I Can Fly
By Gary Sironen
© Copyright 2019
SYNOPSIS: In this monologue, a student named Teri realizes they are “different” only when Mother begins to cover it up and a friend advises Teri to be careful in sharing it. Teri learns that others have secrets, as well, but secrets may become harmful and dangerous.
SETTING: A bare stage.
CAST: Terry or Teri – Can be male, female, or non-binary, late Junior High or early High School age. Dress can be typical school day attire.
LENGTH: 9 to 10 minutes.
PLAY HISTORY: I CAN FLY was performed as a video play for the Columbus Black Theatre
Festival by Mine 4 God Productions in 2020, and was first performed live in 2021 at the Sauk Theatre’s “Sauk Shorts” in Jonesville, MI. It will be published by Applause Books in May 2022 as part of a collection of short plays entitled GO PLAY OUTSIDE.
Gary Sironen is a playwright, composer, lyricist, arranger, director and musician. He has written or collaborated on several short plays, full-length plays and musicals. He has been director and/or music director for a number of school, church, and community theatre musicals; he has composed numerous worship songs and choral anthems, and he has performed with several professional bands and worked as a public school band & choir director and church music director. Gary is a member of the Dramatists Guild of America and the Grand Rapids Federation of Musicians, Local 56 of the American Federation of Musicians.

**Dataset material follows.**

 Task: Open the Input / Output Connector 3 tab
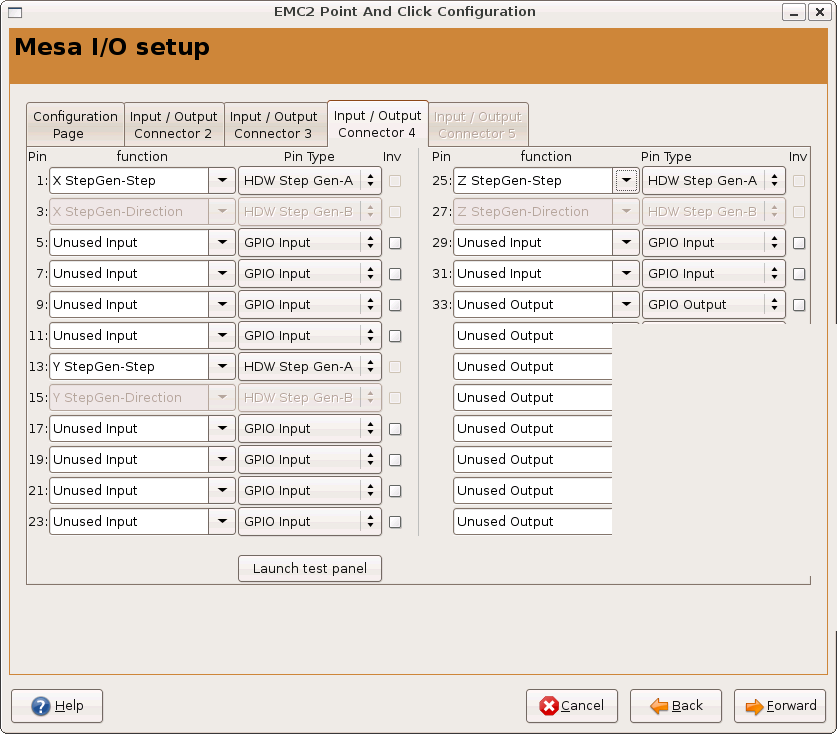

Stage is bare, dark except for light CENTER. A student – Terry or Teri – junior high or early high school age, enters and faces the audience.

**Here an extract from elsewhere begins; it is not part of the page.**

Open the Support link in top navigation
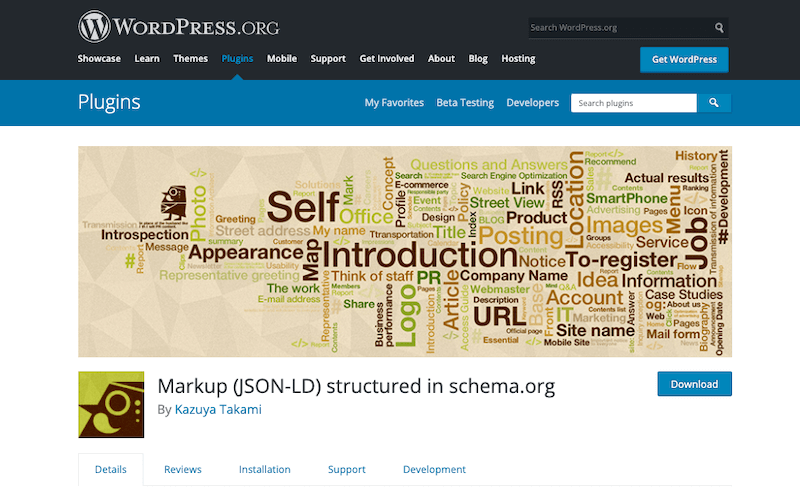(x=328, y=59)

My name is Teri. I can fly.
Pauses for a few moments trying to decide what to say next.
It isn’t something I tell many people about. It’s a secret.
I don’t remember when I first knew I could fly. I remember I could walk and run; then
one day I could jump. And then one day I jumped a little farther, and a little farther, and
then one day when I jumped… I just kept going.

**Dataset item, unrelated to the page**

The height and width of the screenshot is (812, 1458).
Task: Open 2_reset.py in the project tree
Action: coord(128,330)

That first time I just kept going was pretty scary, ‘cause I didn’t know how to stop. I just
gradually started slowing down and getting closer to the ground. I tripped when my foot
hit the ground, and I scraped my knee. Then I did it a few more times and got better at
The first person I told was my Mom, but not right away. Mom and Dad used to get so
upset because I would jump up into a tree in our backyard, but I was too afraid to jump
back down. It just looked too far. So my Dad would have to get a ladder and climb up and get me and make me stay in my room until I promised to never do it again. But I did do it again.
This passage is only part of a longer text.